[WORK TO COMPLETE]
1. In the belt-tying thread, what reason does Kempojujutsu give for the Jujutsu style of wrapping the belt?
2. Resume the belt-tying thread from the point where it stops.
======== TEXT TO READ ========
# How do you tie your belt?



## purplekenposkunk (Jul 10, 2003)

I take the belt and square up the endes. I then place the middle of the belt at my belly button. I then loop the belt around behind me, then bring the ends around, then cross them in the middle. The left end goes downward.The right end crosses the over the left and comes up from underneath.

There are several different ways, What do you do?


----------



## Tigerkrim (Jul 10, 2003)

I've always started with a short end on the left and wrap around counter-clockwise then knot. 
That way you don't get the overlap at the back of your waist.


----------



## Elfan (Jul 10, 2003)

I do it like Tigerkrim as well, that way the belt looks nicer with no corsses.


----------



## Old Fat Kenpoka (Jul 10, 2003)

http://www.stanford.edu/group/kenpo/belt-tie.shtml


----------



## jeffkyle (Jul 10, 2003)

> _Originally posted by Elfan _
> *I do it like Tigerkrim as well, that way the belt looks nicer with no corsses. *



Ditto!  Except the corsses part...I was thinking Crosses myself.


----------



## Kempojujutsu (Jul 10, 2003)

I start on right side and wrap it clock wise 2 times. Again so you don't get the overlap at the back of the waist. This is more of a Jujutsu style of wrapping the belt. So when you break fall the belt doesn't drive into your back, hurting yourself.
Bob :asian:


----------



## purplekenposkunk (Jul 10, 2003)

Yeah Kenpoka, that's what I do.


----------



## Iron Dog (Jul 10, 2003)

Since Ju-Jutsu was my first and longest art, I was taught, and still tie my belt similar to KempoJutsu, etc. by not crossing the back, for reasons mentioned. We also did not have the ends hanging down in front since anything was fair game for control, and would weave them into the belt.Now being back in American Kenpo I tie it the more traditional way (ends hanging) but still using the wrap around rather than the crossing method. Unless I am doing Ne-Waza. This is rumoured to be the method Okazaki Sensei preferred it...
Patrick


----------



## Kempojujutsu (Jul 10, 2003)
======== DATASET CONTENT ========
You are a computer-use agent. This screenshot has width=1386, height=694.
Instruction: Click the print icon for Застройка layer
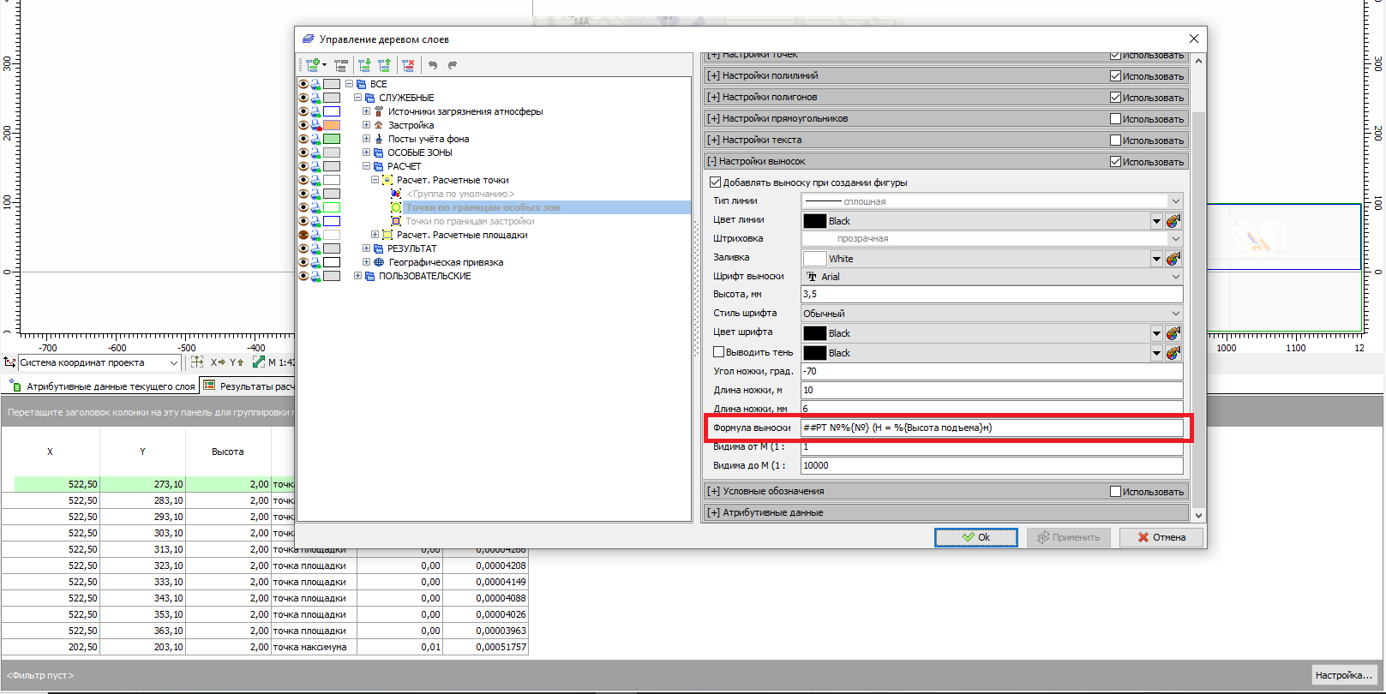click(x=315, y=125)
========
[WRITTEN ANSWERS]
1. It keeps the belt from driving into your back and hurting you when you break fall.

2.
Usually use the bottom of the gi top as how far down the belt can hang. Nothing done at the thighs or knees. I have seen some styles let this happen.
Bob :asian:


----------



## Michael Billings (Jul 11, 2003)

Do you have a site or reference that shows how Sigung ties his belt?  I liked the look for grappling, when I don't want the ends hanging down.  It was clean and better than my just tucking it.


----------



## Kempojujutsu (Jul 11, 2003)

I believe the ends that hang down take them loop them from the topside of the belt that is wrapped around your waist? I have seen old picture of swordsmen who wore their belts on the outside do this. Don't know if that is correct or not?
Bob:asian:


----------



## roryneil (Jul 11, 2003)

While we are discussing that nasty overlap, the sure sign of a novice, I was wondering: does the ties on the sides of your gi drive anyone else nuts? They seem to be right at belt level, so they are always pulling my belt up, or making my gi ride high, or the knots are digging into my sides. I was thinking of ripping them off, sewing my gi together and just wearing it as a pull-over. Any thoughts?


----------



## Turner (Jul 11, 2003)

I started in Goju-ryu Karate and use the method I was taught there, which is the same as described by Kempojujutsu.

I have always cut the ties off of the gi because I tend to do a lot of joint manipulation and grappling. If you pull too hard on someone's lapel there is a good chance that something is going to rip if it's all tied together. I'd rather the gi come loose than having a hole in it.


----------



## twinkletoes (Jul 11, 2003)

I tie the way others are describing it.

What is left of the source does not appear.